(Collected data)
----------------------------------------

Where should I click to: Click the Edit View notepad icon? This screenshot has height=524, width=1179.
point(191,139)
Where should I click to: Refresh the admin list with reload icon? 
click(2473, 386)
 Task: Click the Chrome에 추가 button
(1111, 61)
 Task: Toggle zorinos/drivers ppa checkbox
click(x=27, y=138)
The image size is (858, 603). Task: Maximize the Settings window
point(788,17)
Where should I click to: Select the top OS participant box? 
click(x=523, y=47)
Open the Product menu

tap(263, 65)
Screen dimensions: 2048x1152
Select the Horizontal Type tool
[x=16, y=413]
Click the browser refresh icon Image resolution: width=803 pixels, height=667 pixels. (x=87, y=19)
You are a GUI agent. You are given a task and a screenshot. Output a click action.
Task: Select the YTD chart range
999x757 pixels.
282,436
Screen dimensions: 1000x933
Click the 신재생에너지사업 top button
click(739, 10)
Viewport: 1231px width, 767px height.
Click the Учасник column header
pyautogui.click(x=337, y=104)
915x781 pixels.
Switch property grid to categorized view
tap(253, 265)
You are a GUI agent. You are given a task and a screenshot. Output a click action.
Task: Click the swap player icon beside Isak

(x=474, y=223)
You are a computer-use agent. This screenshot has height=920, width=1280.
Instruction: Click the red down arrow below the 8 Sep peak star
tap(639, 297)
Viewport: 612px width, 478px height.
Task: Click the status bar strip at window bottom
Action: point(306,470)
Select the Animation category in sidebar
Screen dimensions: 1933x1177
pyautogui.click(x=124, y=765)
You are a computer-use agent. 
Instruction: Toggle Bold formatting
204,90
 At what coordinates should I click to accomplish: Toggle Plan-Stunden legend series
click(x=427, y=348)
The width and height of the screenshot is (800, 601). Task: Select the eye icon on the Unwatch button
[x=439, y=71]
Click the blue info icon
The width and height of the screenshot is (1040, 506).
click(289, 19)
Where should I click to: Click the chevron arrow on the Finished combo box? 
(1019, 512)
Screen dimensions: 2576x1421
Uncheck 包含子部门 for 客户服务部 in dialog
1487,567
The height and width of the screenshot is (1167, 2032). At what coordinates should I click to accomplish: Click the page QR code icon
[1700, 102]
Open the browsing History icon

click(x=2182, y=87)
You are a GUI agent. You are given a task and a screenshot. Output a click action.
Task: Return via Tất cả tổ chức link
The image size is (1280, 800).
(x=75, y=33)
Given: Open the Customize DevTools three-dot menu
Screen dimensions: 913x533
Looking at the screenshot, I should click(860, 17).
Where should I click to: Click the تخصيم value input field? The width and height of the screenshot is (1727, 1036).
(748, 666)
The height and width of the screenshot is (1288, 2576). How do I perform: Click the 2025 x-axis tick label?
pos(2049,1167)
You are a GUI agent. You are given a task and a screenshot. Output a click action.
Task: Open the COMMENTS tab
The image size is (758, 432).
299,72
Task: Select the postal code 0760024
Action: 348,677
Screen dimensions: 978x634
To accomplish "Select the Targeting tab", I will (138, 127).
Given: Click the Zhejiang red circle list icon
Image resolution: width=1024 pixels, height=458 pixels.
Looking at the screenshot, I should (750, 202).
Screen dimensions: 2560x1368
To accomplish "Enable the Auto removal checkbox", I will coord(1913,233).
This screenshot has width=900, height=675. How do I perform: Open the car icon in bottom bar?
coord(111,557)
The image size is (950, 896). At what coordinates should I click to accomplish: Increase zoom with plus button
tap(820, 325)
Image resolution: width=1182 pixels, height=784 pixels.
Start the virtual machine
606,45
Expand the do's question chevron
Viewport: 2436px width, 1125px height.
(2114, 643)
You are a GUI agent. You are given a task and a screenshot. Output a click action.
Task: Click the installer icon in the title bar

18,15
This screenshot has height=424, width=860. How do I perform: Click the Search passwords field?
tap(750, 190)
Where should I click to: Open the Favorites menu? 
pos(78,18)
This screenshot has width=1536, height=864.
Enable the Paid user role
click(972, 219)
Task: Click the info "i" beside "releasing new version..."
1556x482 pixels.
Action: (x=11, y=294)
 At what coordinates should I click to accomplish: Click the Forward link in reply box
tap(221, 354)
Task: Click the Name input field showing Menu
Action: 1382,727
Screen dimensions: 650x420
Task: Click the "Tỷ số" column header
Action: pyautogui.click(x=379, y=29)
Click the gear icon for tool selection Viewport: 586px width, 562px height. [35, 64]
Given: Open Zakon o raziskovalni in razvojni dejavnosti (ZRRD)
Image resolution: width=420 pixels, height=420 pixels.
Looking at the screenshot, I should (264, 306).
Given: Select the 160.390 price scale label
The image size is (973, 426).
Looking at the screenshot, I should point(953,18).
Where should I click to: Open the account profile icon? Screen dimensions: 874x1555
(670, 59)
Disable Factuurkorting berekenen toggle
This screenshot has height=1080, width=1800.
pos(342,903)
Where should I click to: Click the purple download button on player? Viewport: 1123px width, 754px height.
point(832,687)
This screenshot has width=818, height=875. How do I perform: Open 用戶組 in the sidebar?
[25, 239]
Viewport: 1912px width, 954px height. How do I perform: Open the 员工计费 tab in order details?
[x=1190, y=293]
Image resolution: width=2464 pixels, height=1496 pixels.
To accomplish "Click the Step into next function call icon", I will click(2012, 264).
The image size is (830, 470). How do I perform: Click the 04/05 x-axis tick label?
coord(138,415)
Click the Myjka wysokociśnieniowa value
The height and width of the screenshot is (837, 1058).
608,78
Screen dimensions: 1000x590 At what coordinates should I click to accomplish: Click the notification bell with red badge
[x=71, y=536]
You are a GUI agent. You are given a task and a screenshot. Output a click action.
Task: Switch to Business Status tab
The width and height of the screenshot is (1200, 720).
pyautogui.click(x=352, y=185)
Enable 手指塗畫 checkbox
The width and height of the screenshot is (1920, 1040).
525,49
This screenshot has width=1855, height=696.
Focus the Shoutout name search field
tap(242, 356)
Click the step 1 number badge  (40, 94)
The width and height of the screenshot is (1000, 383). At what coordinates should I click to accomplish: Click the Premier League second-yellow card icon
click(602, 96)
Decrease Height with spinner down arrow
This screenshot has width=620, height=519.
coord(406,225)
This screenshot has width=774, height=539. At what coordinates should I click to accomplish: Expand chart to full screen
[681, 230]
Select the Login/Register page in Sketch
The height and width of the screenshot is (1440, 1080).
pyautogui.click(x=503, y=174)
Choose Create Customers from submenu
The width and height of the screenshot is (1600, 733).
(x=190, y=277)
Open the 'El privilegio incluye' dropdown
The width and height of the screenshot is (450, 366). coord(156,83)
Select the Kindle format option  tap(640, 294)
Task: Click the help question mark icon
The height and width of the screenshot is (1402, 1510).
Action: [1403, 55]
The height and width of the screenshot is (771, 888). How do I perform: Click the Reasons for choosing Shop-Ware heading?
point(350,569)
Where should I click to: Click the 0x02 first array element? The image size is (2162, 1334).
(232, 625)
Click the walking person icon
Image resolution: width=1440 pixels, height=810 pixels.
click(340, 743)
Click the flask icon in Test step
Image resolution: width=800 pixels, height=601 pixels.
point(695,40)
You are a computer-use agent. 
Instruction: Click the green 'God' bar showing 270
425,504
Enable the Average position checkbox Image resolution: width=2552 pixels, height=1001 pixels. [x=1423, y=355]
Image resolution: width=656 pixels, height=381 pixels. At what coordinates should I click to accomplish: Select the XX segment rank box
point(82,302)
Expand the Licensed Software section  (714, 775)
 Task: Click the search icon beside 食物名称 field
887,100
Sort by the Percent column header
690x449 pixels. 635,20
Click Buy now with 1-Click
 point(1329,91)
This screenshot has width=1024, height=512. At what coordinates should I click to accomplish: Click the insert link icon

----------------------------------------

To be done
Please reproduce all of the data above word for word, changing nothing.

Response to the exercise
Where should I click to: Click the Edit View notepad icon? This screenshot has height=524, width=1179.
point(191,139)
Where should I click to: Refresh the admin list with reload icon? 
click(2473, 386)
 Task: Click the Chrome에 추가 button
(1111, 61)
 Task: Toggle zorinos/drivers ppa checkbox
click(x=27, y=138)
The image size is (858, 603). Task: Maximize the Settings window
point(788,17)
Where should I click to: Select the top OS participant box? 
click(x=523, y=47)
Open the Product menu

tap(263, 65)
Screen dimensions: 2048x1152
Select the Horizontal Type tool
[x=16, y=413]
Click the browser refresh icon Image resolution: width=803 pixels, height=667 pixels. (x=87, y=19)
You are a GUI agent. You are given a task and a screenshot. Output a click action.
Task: Select the YTD chart range
999x757 pixels.
282,436
Screen dimensions: 1000x933
Click the 신재생에너지사업 top button
click(739, 10)
Viewport: 1231px width, 767px height.
Click the Учасник column header
pyautogui.click(x=337, y=104)
915x781 pixels.
Switch property grid to categorized view
tap(253, 265)
You are a GUI agent. You are given a task and a screenshot. Output a click action.
Task: Click the swap player icon beside Isak

(x=474, y=223)
You are a computer-use agent. This screenshot has height=920, width=1280.
Instruction: Click the red down arrow below the 8 Sep peak star
tap(639, 297)
Viewport: 612px width, 478px height.
Task: Click the status bar strip at window bottom
Action: point(306,470)
Select the Animation category in sidebar
Screen dimensions: 1933x1177
pyautogui.click(x=124, y=765)
You are a computer-use agent. 
Instruction: Toggle Bold formatting
204,90
 At what coordinates should I click to accomplish: Toggle Plan-Stunden legend series
click(x=427, y=348)
The width and height of the screenshot is (800, 601). Task: Select the eye icon on the Unwatch button
[x=439, y=71]
Click the blue info icon
The width and height of the screenshot is (1040, 506).
click(289, 19)
Where should I click to: Click the chevron arrow on the Finished combo box? 
(1019, 512)
Screen dimensions: 2576x1421
Uncheck 包含子部门 for 客户服务部 in dialog
1487,567
The height and width of the screenshot is (1167, 2032). At what coordinates should I click to accomplish: Click the page QR code icon
[1700, 102]
Open the browsing History icon

click(x=2182, y=87)
You are a GUI agent. You are given a task and a screenshot. Output a click action.
Task: Return via Tất cả tổ chức link
The image size is (1280, 800).
(x=75, y=33)
Given: Open the Customize DevTools three-dot menu
Screen dimensions: 913x533
Looking at the screenshot, I should click(860, 17).
Where should I click to: Click the تخصيم value input field? The width and height of the screenshot is (1727, 1036).
(748, 666)
The height and width of the screenshot is (1288, 2576). How do I perform: Click the 2025 x-axis tick label?
pos(2049,1167)
You are a GUI agent. You are given a task and a screenshot. Output a click action.
Task: Open the COMMENTS tab
The image size is (758, 432).
299,72
Task: Select the postal code 0760024
Action: 348,677
Screen dimensions: 978x634
To accomplish "Select the Targeting tab", I will (138, 127).
Given: Click the Zhejiang red circle list icon
Image resolution: width=1024 pixels, height=458 pixels.
Looking at the screenshot, I should (750, 202).
Screen dimensions: 2560x1368
To accomplish "Enable the Auto removal checkbox", I will coord(1913,233).
This screenshot has width=900, height=675. How do I perform: Open the car icon in bottom bar?
coord(111,557)
The image size is (950, 896). At what coordinates should I click to accomplish: Increase zoom with plus button
tap(820, 325)
Image resolution: width=1182 pixels, height=784 pixels.
Start the virtual machine
606,45
Expand the do's question chevron
Viewport: 2436px width, 1125px height.
(2114, 643)
You are a GUI agent. You are given a task and a screenshot. Output a click action.
Task: Click the installer icon in the title bar

18,15
This screenshot has height=424, width=860. How do I perform: Click the Search passwords field?
tap(750, 190)
Where should I click to: Open the Favorites menu? 
pos(78,18)
This screenshot has width=1536, height=864.
Enable the Paid user role
click(972, 219)
Task: Click the info "i" beside "releasing new version..."
1556x482 pixels.
Action: (x=11, y=294)
 At what coordinates should I click to accomplish: Click the Forward link in reply box
tap(221, 354)
Task: Click the Name input field showing Menu
Action: 1382,727
Screen dimensions: 650x420
Task: Click the "Tỷ số" column header
Action: pyautogui.click(x=379, y=29)
Click the gear icon for tool selection Viewport: 586px width, 562px height. [35, 64]
Given: Open Zakon o raziskovalni in razvojni dejavnosti (ZRRD)
Image resolution: width=420 pixels, height=420 pixels.
Looking at the screenshot, I should (264, 306).
Given: Select the 160.390 price scale label
The image size is (973, 426).
Looking at the screenshot, I should point(953,18).
Where should I click to: Open the account profile icon? Screen dimensions: 874x1555
(670, 59)
Disable Factuurkorting berekenen toggle
This screenshot has height=1080, width=1800.
pos(342,903)
Where should I click to: Click the purple download button on player? Viewport: 1123px width, 754px height.
point(832,687)
This screenshot has width=818, height=875. How do I perform: Open 用戶組 in the sidebar?
[25, 239]
Viewport: 1912px width, 954px height. How do I perform: Open the 员工计费 tab in order details?
[x=1190, y=293]
Image resolution: width=2464 pixels, height=1496 pixels.
To accomplish "Click the Step into next function call icon", I will click(2012, 264).
The image size is (830, 470). How do I perform: Click the 04/05 x-axis tick label?
coord(138,415)
Click the Myjka wysokociśnieniowa value
The height and width of the screenshot is (837, 1058).
608,78
Screen dimensions: 1000x590 At what coordinates should I click to accomplish: Click the notification bell with red badge
[x=71, y=536]
You are a GUI agent. You are given a task and a screenshot. Output a click action.
Task: Switch to Business Status tab
The width and height of the screenshot is (1200, 720).
pyautogui.click(x=352, y=185)
Enable 手指塗畫 checkbox
The width and height of the screenshot is (1920, 1040).
525,49
This screenshot has width=1855, height=696.
Focus the Shoutout name search field
tap(242, 356)
Click the step 1 number badge  (40, 94)
The width and height of the screenshot is (1000, 383). At what coordinates should I click to accomplish: Click the Premier League second-yellow card icon
click(602, 96)
Decrease Height with spinner down arrow
This screenshot has width=620, height=519.
coord(406,225)
This screenshot has width=774, height=539. At what coordinates should I click to accomplish: Expand chart to full screen
[681, 230]
Select the Login/Register page in Sketch
The height and width of the screenshot is (1440, 1080).
pyautogui.click(x=503, y=174)
Choose Create Customers from submenu
The width and height of the screenshot is (1600, 733).
(x=190, y=277)
Open the 'El privilegio incluye' dropdown
The width and height of the screenshot is (450, 366). coord(156,83)
Select the Kindle format option  tap(640, 294)
Task: Click the help question mark icon
The height and width of the screenshot is (1402, 1510).
Action: [1403, 55]
The height and width of the screenshot is (771, 888). How do I perform: Click the Reasons for choosing Shop-Ware heading?
point(350,569)
Where should I click to: Click the 0x02 first array element? The image size is (2162, 1334).
(232, 625)
Click the walking person icon
Image resolution: width=1440 pixels, height=810 pixels.
click(340, 743)
Click the flask icon in Test step
Image resolution: width=800 pixels, height=601 pixels.
point(695,40)
You are a computer-use agent. 
Instruction: Click the green 'God' bar showing 270
425,504
Enable the Average position checkbox Image resolution: width=2552 pixels, height=1001 pixels. [x=1423, y=355]
Image resolution: width=656 pixels, height=381 pixels. At what coordinates should I click to accomplish: Select the XX segment rank box
point(82,302)
Expand the Licensed Software section  (714, 775)
 Task: Click the search icon beside 食物名称 field
887,100
Sort by the Percent column header
690x449 pixels. 635,20
Click Buy now with 1-Click
 point(1329,91)
This screenshot has width=1024, height=512. At what coordinates should I click to accomplish: Click the insert link icon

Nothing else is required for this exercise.